Но ведь и сочетание изображения и текста в высшей степени присуще иконе, так что икона без надписания не может считаться завершённой в настолько решающей степени, что она, собственно говоря, ещё не икона.
И как тут не упомянуть живопись и графику Елены Черкасовой, которая включает надписи в художественное пространство своих работ (постоянно подчёркивая при этом, что они не носят иконописный характер)! Эти надписи могут быть именами изображённых персонажей, сюжетными пояснениями или даже обширными отрывками из Священного Писания. Последний случай оказался настолько увлекательным для художницы, что, так сказать, перерос в иной жанр, и Елена создала рукописи двух библейских книг — Руфи и Товита, — в которых текст и иллюстрации образуют нерасторжимое целое2.

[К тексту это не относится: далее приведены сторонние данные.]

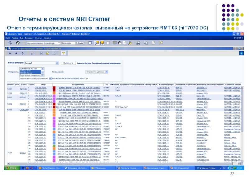This screenshot has height=187, width=249.
Task: Click the Home icon in the main toolbar
Action: (x=18, y=43)
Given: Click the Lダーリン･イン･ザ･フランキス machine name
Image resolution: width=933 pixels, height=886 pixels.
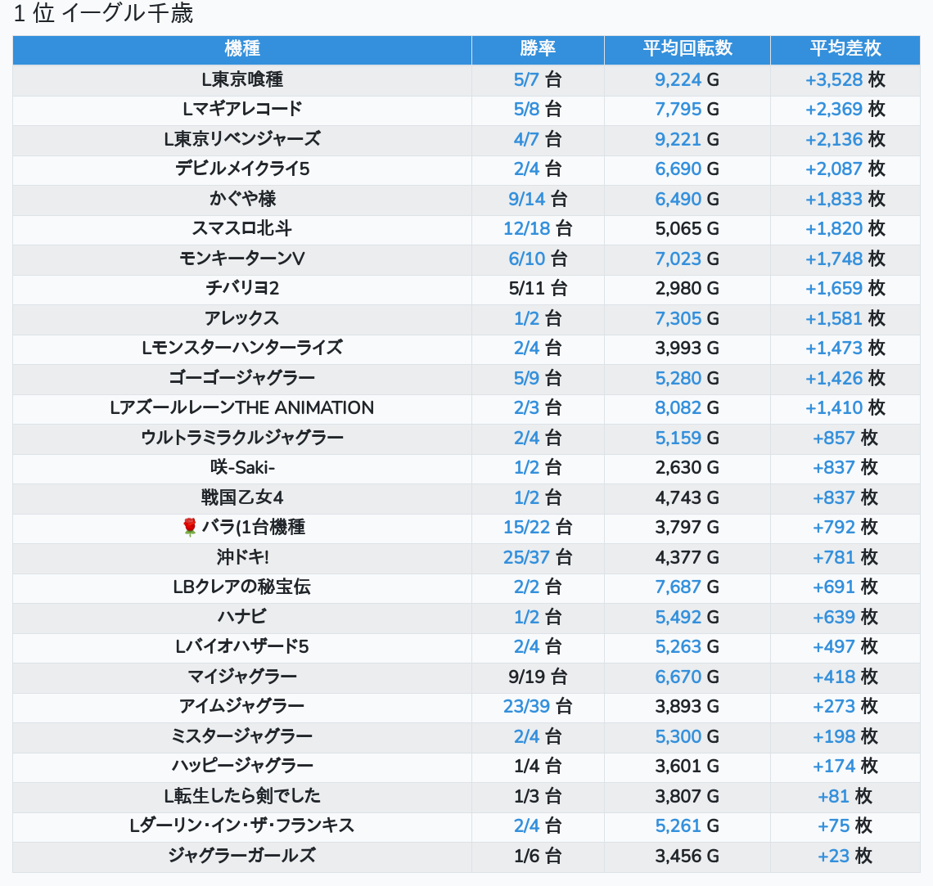Looking at the screenshot, I should click(x=242, y=826).
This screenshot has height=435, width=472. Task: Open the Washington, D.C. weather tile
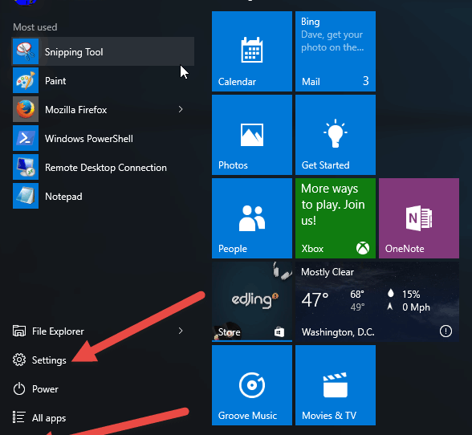coord(377,302)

Наконец, рассмотрев все эти вещи под данным углом зрения, мы видим, что встречное движение от слова к образу и от образа к слову гораздо более широко распространено в искусстве, нежели можно было бы подумать. Об этом же — очень старое воспоминание.
Когда-то, когда я была молодой сотрудницей Академии наук, мне пришлось отвезти в Третьяковку группу иностранных учёных, гостей научной конференции. Реакция на русскую живопись XIX в. была довольно вялой, хотя и в пределах вежливости. Однако большое оживление вызвала “Всадница” Брюллова: “Настоящая английская живопись!”. И тут что-то у меня в голове щёлкнуло, и я поняла, что здесь, так сказать, сюжет (точнее, отсутствие литературного сюжета) налицо, а в других случаях… и стала не просто переводить названия картин, но рассказывать. Сразу возник большой интерес, и мы пошли по залам заново: от “Алёнушки” до “Неравного брака” и “Не ждали” — всё стало интересно, всё рассматривали и похваливали.
Позднее я обсуждала этот случай с весьма квалифицированными искусствоведами в Москве и в Праге и они подтвердили то, на что я натолкнулась вот таким вот достаточно случайным путём; литературный, повествовательный характер русской живописи не был для них секретом.
И так вот и получается, что граница между видами искусства… не то чтобы несущественна, но они сами стремятся её преодолеть и выходят друг другу навстречу.
…Вот как далеко можно уйти в мыслях, оттолкнувшись от небольшой подборки стихов скромного поэта.
1Как не вспомнить, что С. Лем писал рецензии на несуществующие книги!
2См. цветную вклейку.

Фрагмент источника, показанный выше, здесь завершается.